In the listing below, find the line with "Click the raised" and copy every line from there up to and including the line with "Given: Open the Terminal icon in Dock", exactly and without pictures.

──────

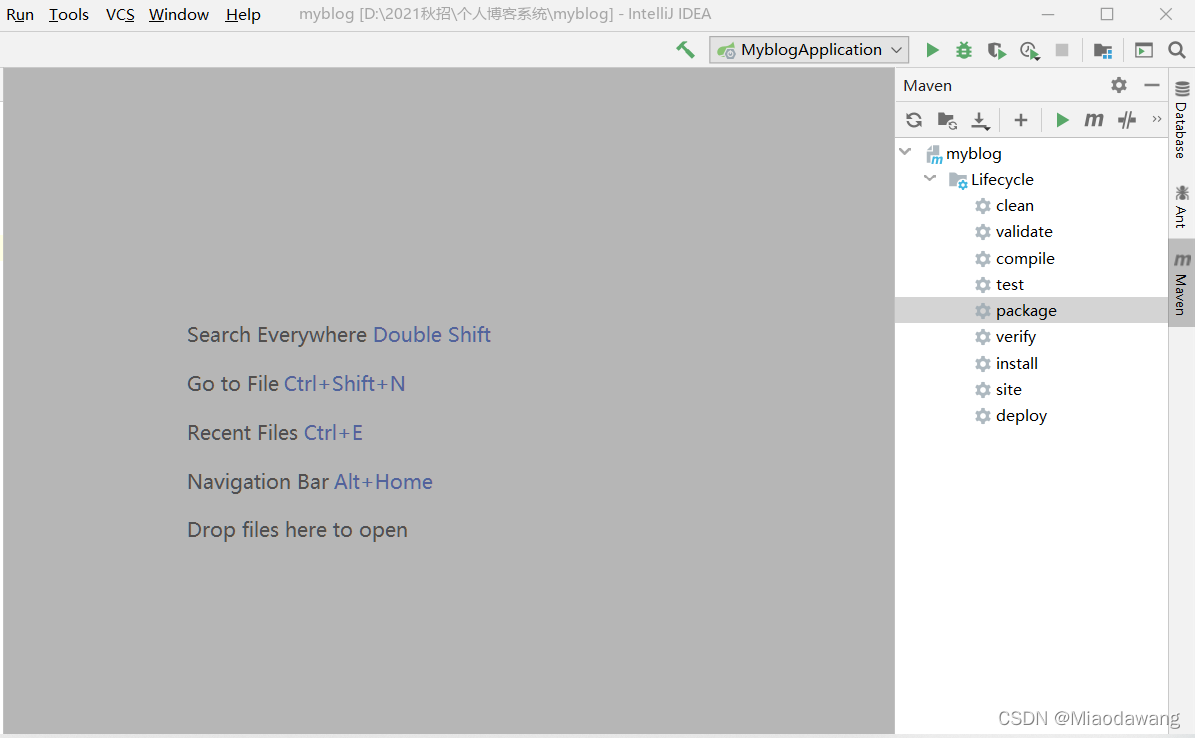Viewport: 1195px width, 738px height.
Task: Run MyblogApplication with the green play button
Action: (x=932, y=50)
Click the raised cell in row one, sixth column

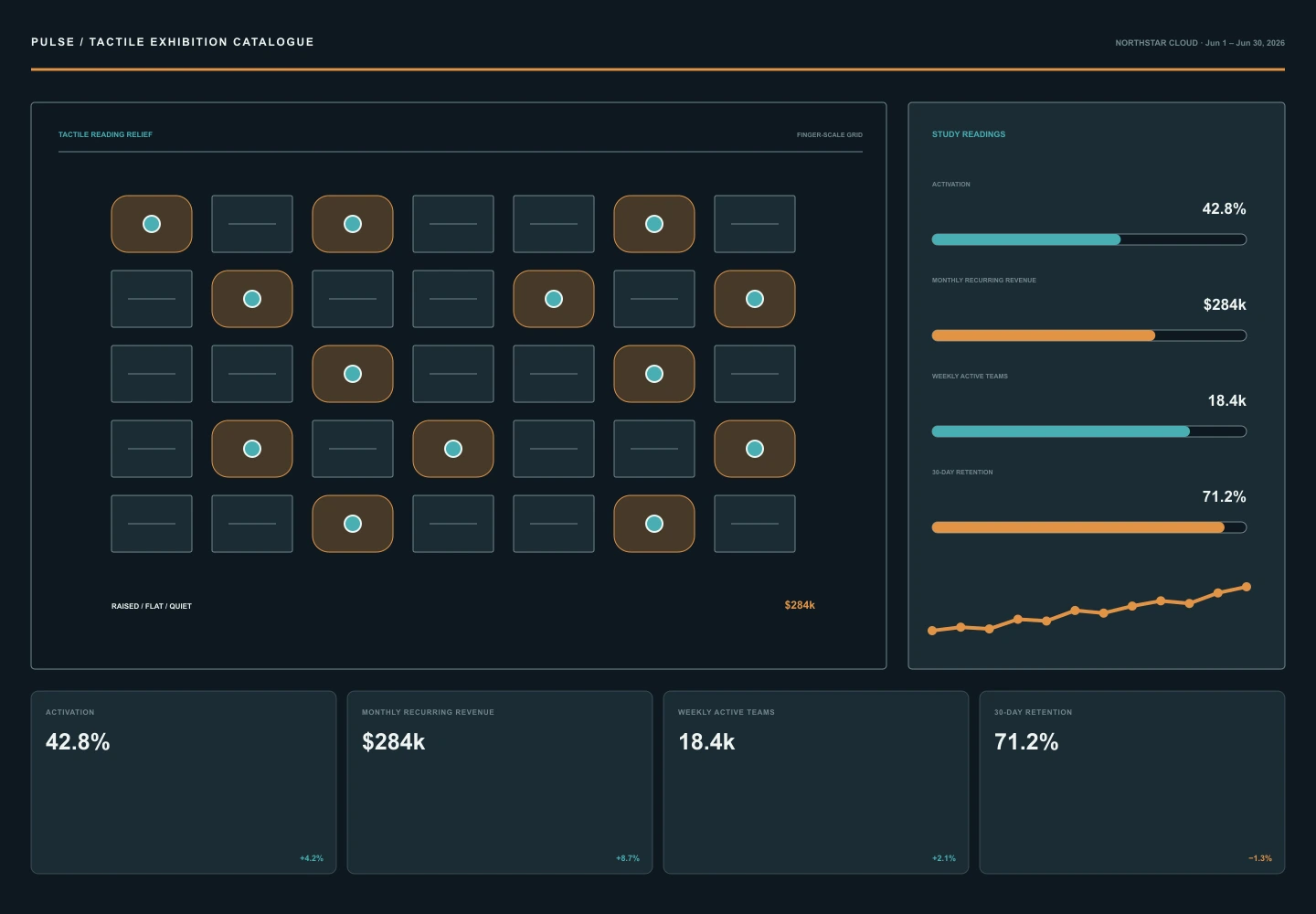(x=654, y=224)
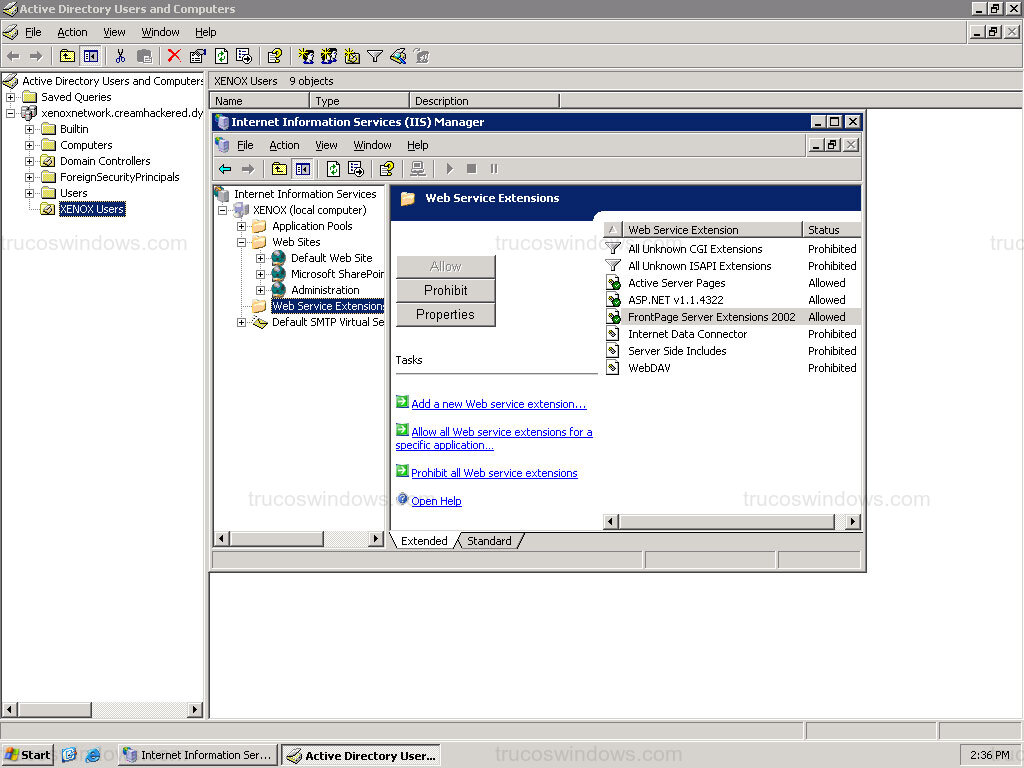Create a new user in Active Directory

[306, 56]
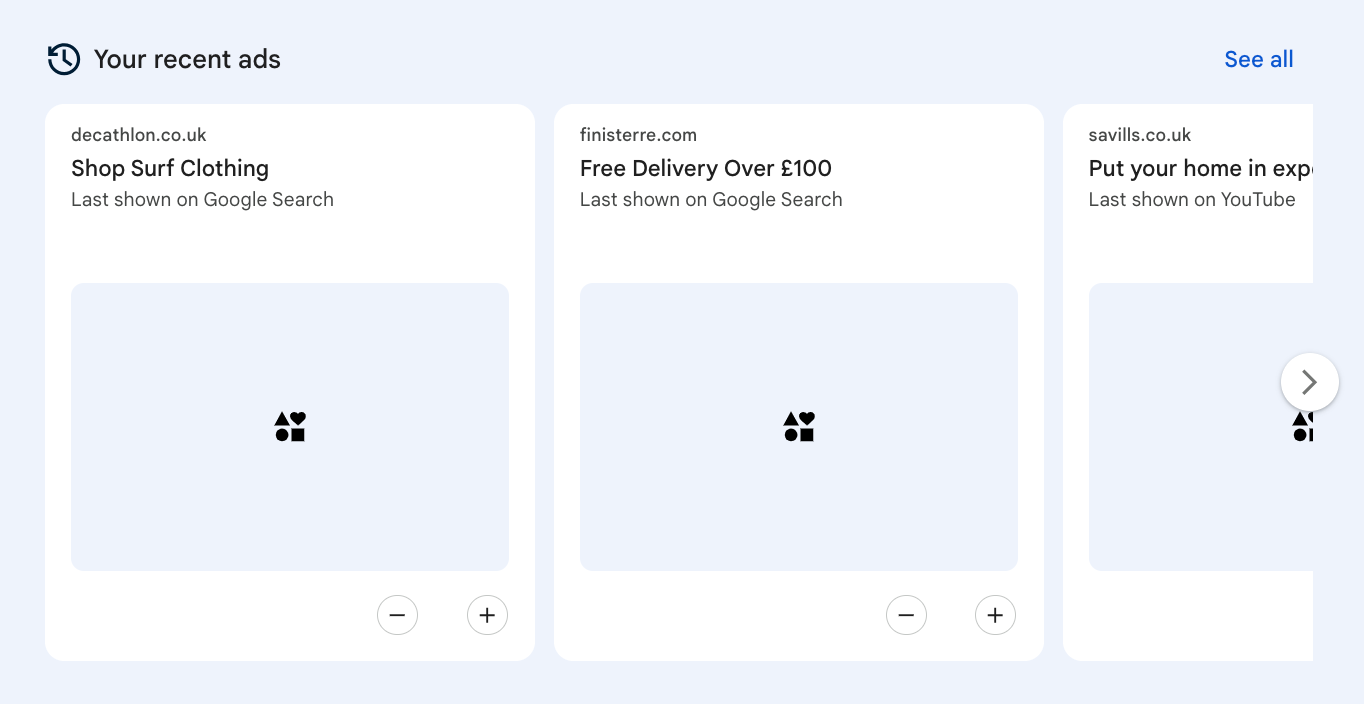The height and width of the screenshot is (704, 1364).
Task: Open Free Delivery Over £100 ad title
Action: pyautogui.click(x=705, y=168)
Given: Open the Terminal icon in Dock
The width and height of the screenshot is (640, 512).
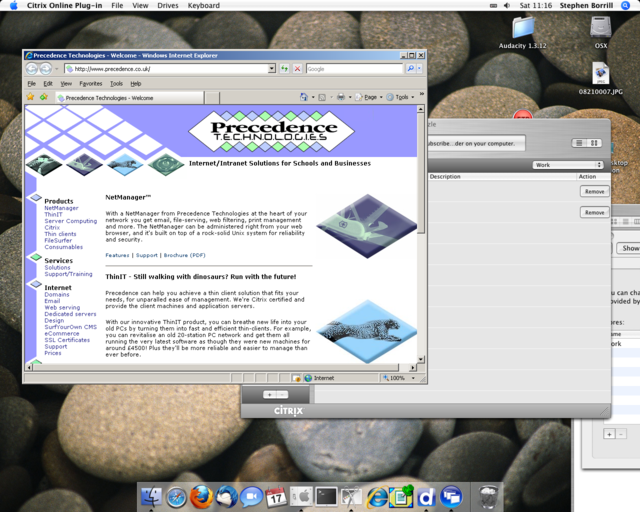Looking at the screenshot, I should (x=327, y=497).
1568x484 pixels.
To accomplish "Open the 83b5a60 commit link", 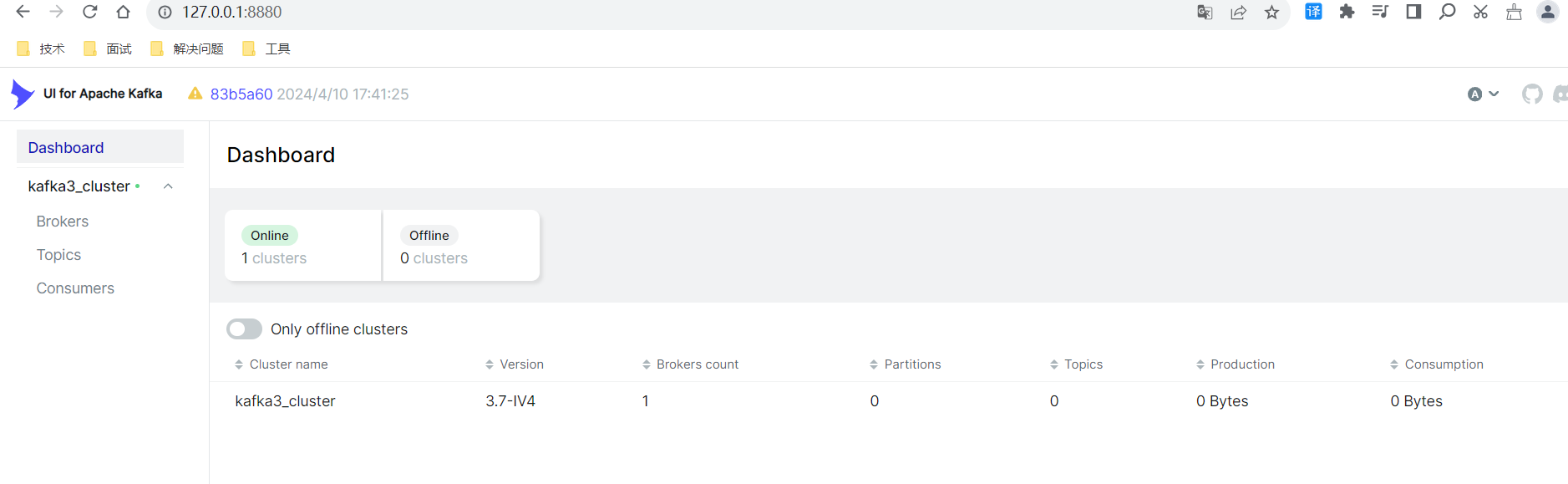I will (x=241, y=94).
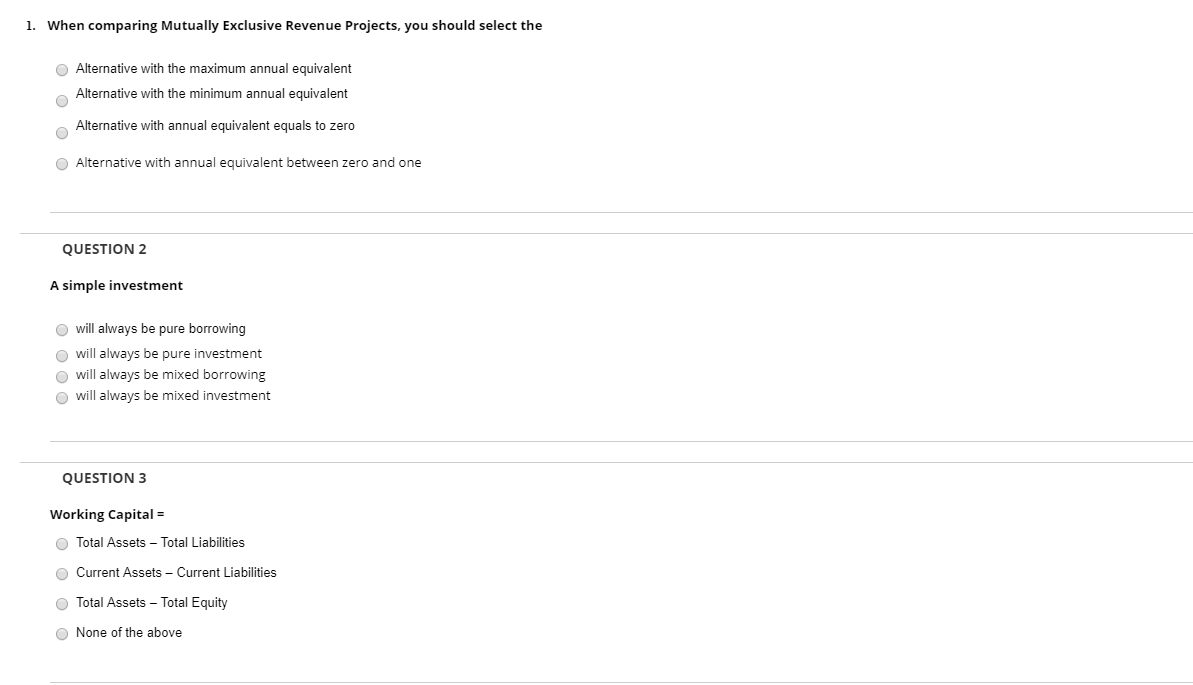Select Total Assets minus Total Equity
The width and height of the screenshot is (1193, 685).
62,603
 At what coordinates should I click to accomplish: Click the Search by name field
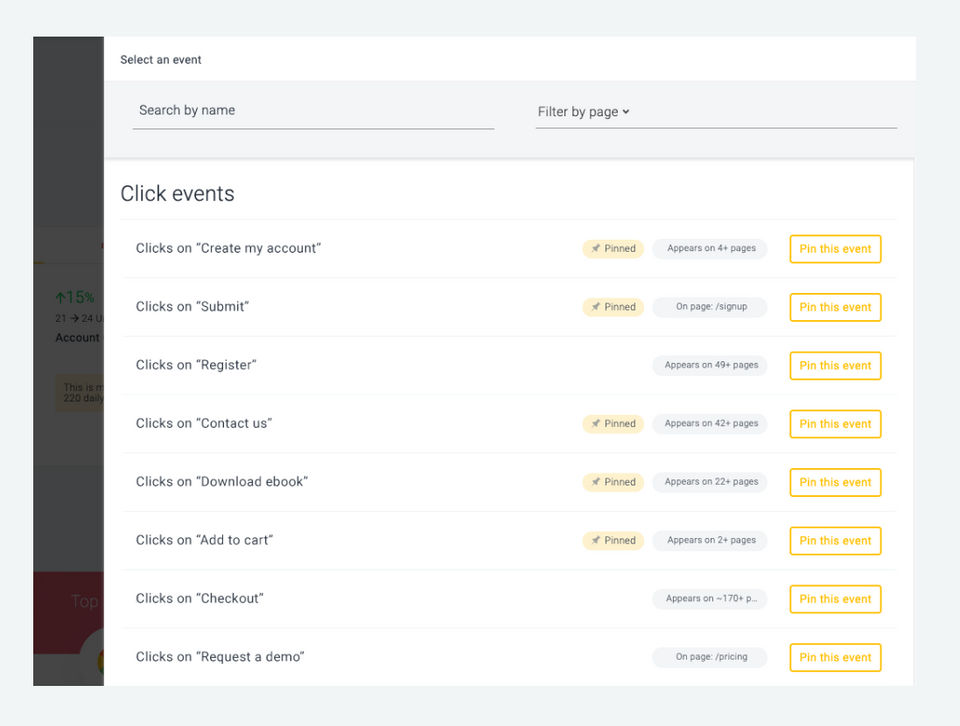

──────

RESPONSE BELOW
Click the raised cell in row one, sixth column

(x=654, y=224)
Create a new user in Active Directory

[306, 56]
The height and width of the screenshot is (704, 1364).
Task: Open Free Delivery Over £100 ad title
Action: pyautogui.click(x=705, y=168)
Given: Open the Terminal icon in Dock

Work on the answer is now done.